Input material:
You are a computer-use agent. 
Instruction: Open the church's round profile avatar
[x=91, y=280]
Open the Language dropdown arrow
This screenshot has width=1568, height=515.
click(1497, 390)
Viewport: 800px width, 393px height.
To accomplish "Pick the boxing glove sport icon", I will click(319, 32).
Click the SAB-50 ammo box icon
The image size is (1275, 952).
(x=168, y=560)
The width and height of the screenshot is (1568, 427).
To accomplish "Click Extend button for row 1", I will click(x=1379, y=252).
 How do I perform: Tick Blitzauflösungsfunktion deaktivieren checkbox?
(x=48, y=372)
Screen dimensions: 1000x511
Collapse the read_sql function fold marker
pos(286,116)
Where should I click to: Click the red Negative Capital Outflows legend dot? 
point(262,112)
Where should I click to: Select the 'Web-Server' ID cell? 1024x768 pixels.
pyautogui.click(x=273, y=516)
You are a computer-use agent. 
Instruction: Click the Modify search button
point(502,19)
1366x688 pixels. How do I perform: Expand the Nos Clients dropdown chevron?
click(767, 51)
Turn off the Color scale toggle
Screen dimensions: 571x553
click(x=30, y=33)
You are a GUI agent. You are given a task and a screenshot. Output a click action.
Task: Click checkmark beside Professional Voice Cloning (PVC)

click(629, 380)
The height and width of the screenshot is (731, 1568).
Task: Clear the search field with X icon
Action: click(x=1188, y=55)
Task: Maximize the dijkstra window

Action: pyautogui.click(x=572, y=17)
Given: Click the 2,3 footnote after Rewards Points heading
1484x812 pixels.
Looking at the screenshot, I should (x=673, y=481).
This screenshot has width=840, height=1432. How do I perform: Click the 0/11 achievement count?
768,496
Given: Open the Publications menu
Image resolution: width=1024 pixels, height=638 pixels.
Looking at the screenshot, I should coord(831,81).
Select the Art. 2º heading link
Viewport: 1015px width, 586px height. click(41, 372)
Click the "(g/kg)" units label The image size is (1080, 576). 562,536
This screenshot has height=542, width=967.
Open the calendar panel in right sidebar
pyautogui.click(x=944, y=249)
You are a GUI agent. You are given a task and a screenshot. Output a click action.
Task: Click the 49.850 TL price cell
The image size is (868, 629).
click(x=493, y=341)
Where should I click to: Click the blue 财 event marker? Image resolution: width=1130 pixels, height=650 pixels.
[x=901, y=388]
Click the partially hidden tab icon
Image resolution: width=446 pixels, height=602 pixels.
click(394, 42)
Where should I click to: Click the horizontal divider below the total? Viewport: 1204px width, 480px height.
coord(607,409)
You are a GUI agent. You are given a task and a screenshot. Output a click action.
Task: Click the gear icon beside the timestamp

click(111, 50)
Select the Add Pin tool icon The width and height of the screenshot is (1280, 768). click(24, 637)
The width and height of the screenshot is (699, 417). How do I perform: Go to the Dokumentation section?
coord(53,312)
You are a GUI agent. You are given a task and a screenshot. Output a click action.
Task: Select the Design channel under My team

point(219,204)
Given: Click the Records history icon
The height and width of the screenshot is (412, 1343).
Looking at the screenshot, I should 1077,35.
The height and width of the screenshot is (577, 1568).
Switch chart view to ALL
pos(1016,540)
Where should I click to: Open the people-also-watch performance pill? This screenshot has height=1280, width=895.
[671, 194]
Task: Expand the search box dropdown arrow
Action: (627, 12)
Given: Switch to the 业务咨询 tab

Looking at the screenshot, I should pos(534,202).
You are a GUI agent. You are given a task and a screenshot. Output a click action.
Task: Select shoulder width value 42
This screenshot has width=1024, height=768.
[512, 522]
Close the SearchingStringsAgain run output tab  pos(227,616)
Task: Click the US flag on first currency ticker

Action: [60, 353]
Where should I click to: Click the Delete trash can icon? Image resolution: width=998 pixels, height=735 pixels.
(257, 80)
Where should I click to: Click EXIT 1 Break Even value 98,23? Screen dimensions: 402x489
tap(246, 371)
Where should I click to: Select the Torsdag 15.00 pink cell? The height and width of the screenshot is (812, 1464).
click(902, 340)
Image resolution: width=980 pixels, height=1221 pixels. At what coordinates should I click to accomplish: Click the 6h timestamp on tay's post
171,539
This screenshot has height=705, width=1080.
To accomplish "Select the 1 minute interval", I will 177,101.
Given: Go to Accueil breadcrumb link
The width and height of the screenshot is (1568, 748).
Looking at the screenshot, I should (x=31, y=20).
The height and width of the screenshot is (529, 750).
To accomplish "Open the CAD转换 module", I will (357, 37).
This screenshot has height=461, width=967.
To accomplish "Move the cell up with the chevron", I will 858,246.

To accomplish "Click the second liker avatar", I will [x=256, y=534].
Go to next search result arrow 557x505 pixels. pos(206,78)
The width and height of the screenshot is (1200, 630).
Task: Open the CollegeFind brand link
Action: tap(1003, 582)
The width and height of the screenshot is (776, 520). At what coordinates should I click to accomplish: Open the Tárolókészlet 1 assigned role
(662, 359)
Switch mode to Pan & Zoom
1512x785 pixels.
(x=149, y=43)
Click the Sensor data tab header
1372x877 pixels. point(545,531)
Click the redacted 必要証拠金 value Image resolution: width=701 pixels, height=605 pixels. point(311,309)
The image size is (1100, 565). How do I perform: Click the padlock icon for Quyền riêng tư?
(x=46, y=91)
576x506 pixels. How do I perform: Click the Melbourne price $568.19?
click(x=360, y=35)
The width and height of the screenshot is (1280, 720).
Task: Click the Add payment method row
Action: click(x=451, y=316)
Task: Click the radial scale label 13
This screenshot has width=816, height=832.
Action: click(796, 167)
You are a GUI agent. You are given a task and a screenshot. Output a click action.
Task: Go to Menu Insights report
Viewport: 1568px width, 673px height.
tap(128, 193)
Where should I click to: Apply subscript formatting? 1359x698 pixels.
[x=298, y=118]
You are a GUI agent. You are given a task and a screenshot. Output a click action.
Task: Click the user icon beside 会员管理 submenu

Work order: Find the line that contains "Task: Go to Menu Insights report". Write out that line and every line after it through the end of the data, exactly, and nothing else.

Output for this task:
Task: Go to Menu Insights report
Viewport: 1568px width, 673px height.
tap(128, 193)
Where should I click to: Apply subscript formatting? 1359x698 pixels.
[x=298, y=118]
You are a GUI agent. You are given a task and a screenshot. Output a click action.
Task: Click the user icon beside 会员管理 submenu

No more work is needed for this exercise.